'''

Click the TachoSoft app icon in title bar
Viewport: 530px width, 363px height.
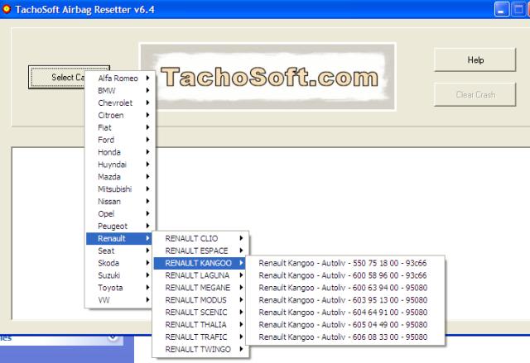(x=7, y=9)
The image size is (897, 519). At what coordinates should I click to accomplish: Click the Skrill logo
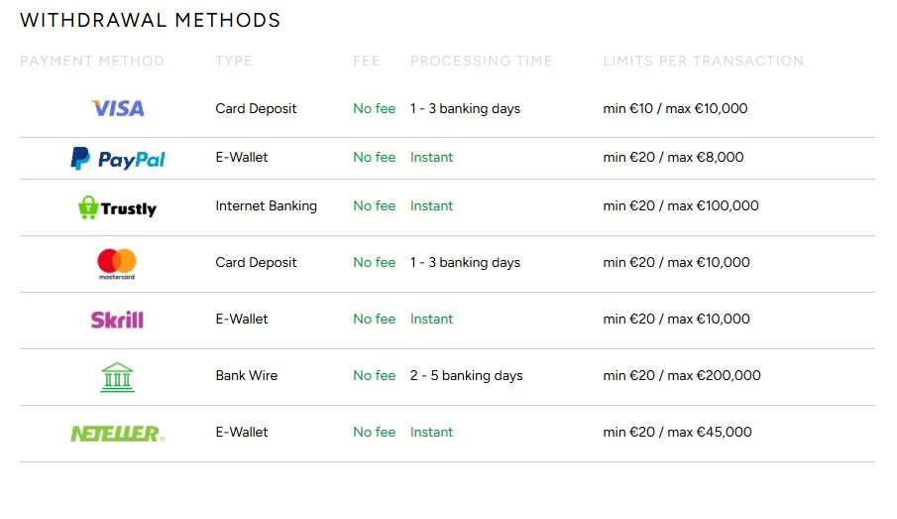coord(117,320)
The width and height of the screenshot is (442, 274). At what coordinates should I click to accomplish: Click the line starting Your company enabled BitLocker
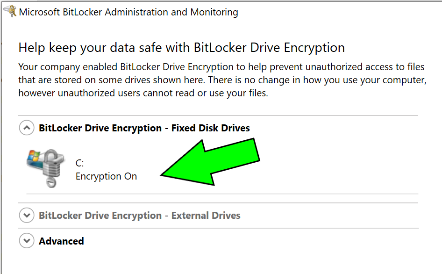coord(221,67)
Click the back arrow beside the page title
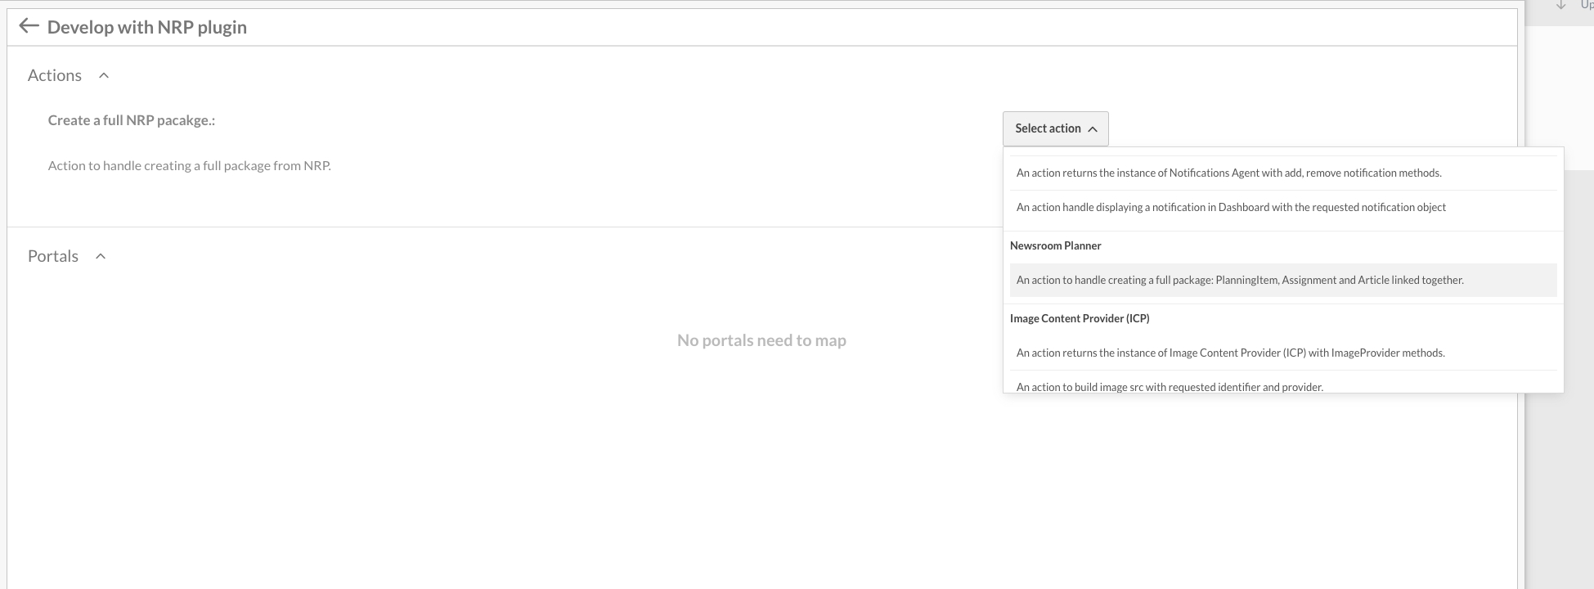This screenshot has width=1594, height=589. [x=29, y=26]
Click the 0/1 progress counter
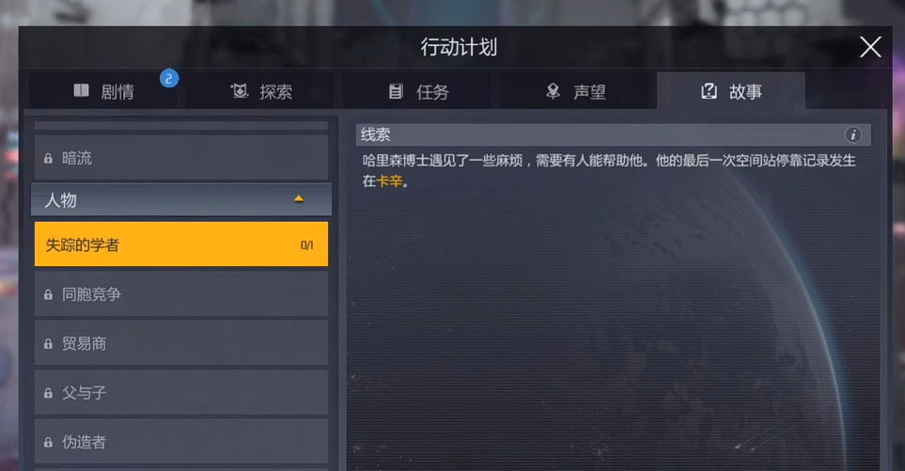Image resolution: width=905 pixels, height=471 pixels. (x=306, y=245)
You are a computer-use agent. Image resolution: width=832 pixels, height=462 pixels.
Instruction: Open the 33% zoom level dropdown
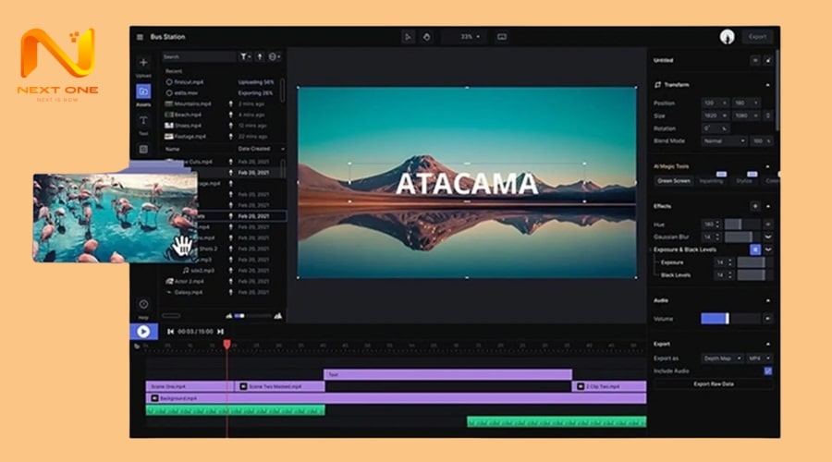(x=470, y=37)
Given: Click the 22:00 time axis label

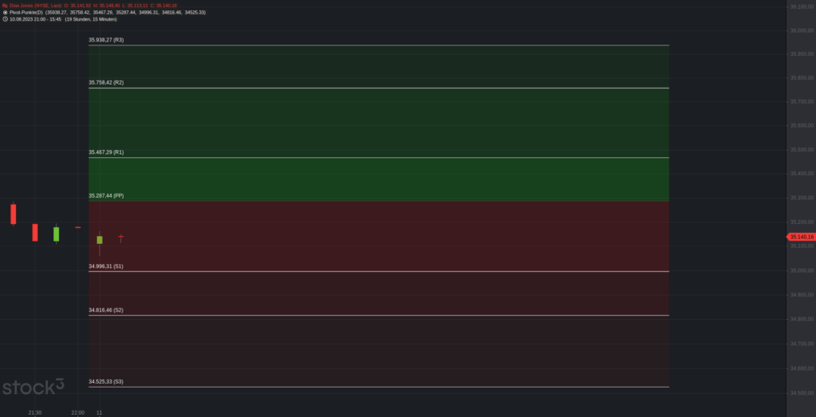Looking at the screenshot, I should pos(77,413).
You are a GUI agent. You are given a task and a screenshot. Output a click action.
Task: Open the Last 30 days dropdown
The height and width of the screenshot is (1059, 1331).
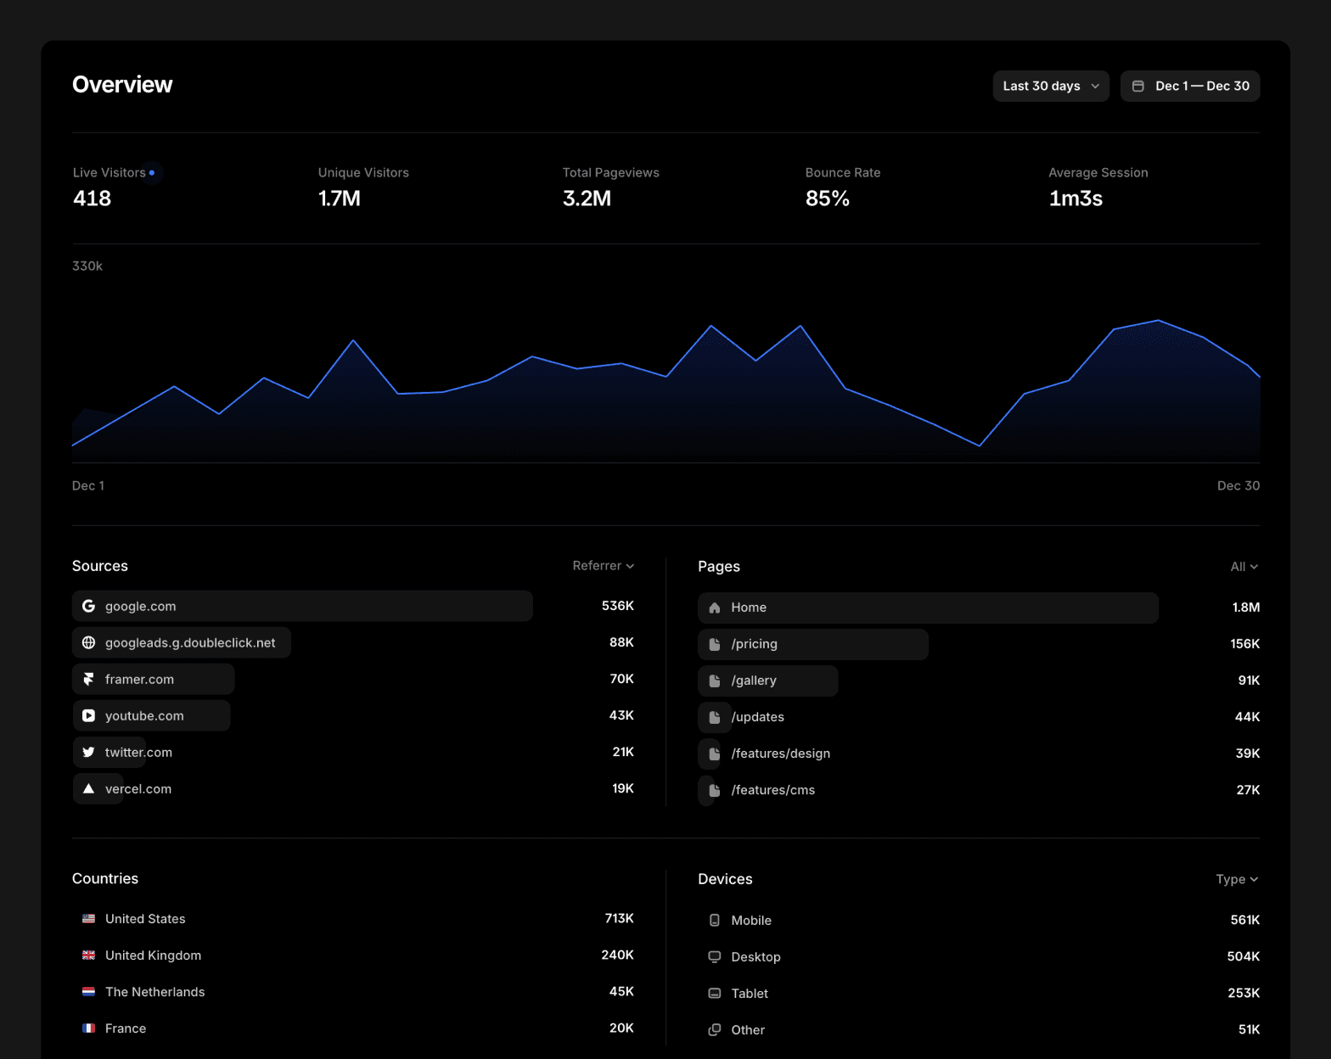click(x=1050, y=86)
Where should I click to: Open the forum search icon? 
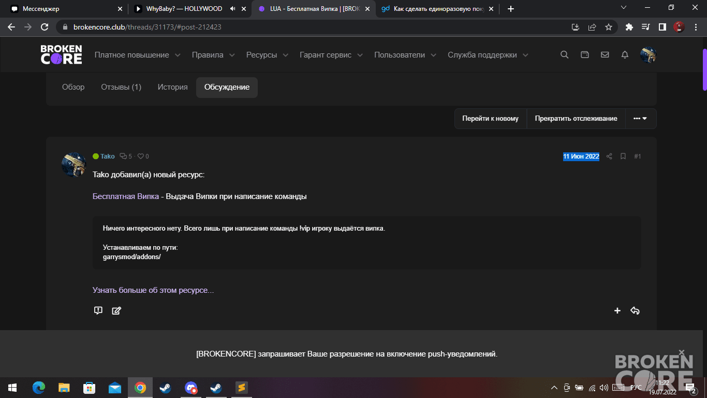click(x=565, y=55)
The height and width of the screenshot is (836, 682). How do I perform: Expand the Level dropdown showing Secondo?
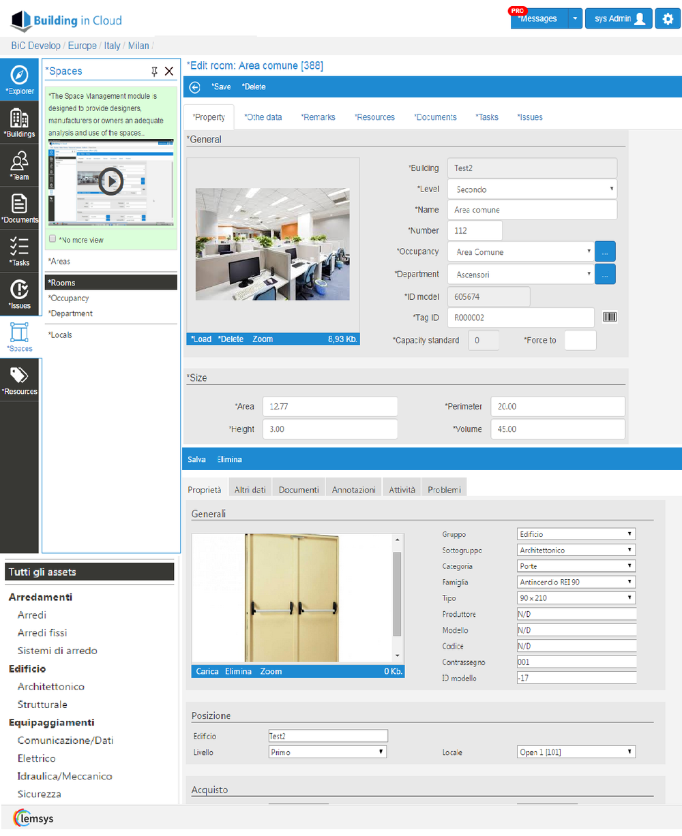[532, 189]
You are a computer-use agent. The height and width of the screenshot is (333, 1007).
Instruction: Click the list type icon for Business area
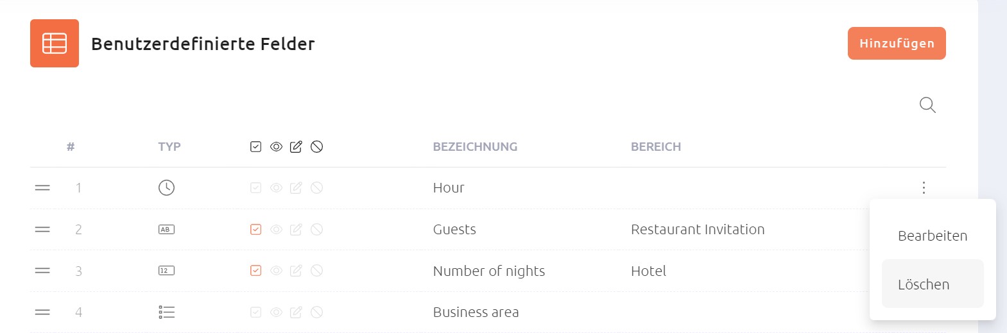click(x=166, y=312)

'''

Your goal: For your answer, write out the data exactly and drop every picture.

Written answer:
Click the TachoSoft app icon in title bar
Viewport: 530px width, 363px height.
(x=7, y=9)
The image size is (897, 519). At what coordinates should I click to accomplish: Click the Skrill logo
coord(117,320)
The width and height of the screenshot is (442, 274). At what coordinates should I click to accomplish: Click the line starting Your company enabled BitLocker
coord(221,67)
Click the back arrow beside the page title
This screenshot has width=1594, height=589. [x=29, y=26]
Click the 0/1 progress counter
Image resolution: width=905 pixels, height=471 pixels. (x=306, y=245)
You are a computer-use agent. Image resolution: width=832 pixels, height=462 pixels.
Instruction: Open the 33% zoom level dropdown
(x=470, y=37)
Given: Click the 22:00 time axis label

Looking at the screenshot, I should pos(77,413).
You are a GUI agent. You are given a task and a screenshot. Output a click action.
Task: Open the Last 30 days dropdown
The height and width of the screenshot is (1059, 1331).
click(x=1050, y=86)
Where should I click to: Open the forum search icon? 
click(x=565, y=55)
The height and width of the screenshot is (836, 682). How do I perform: Expand the Level dropdown showing Secondo?
[532, 189]
You are a computer-use agent. The height and width of the screenshot is (333, 1007).
Instruction: Click the list type icon for Business area
click(x=166, y=312)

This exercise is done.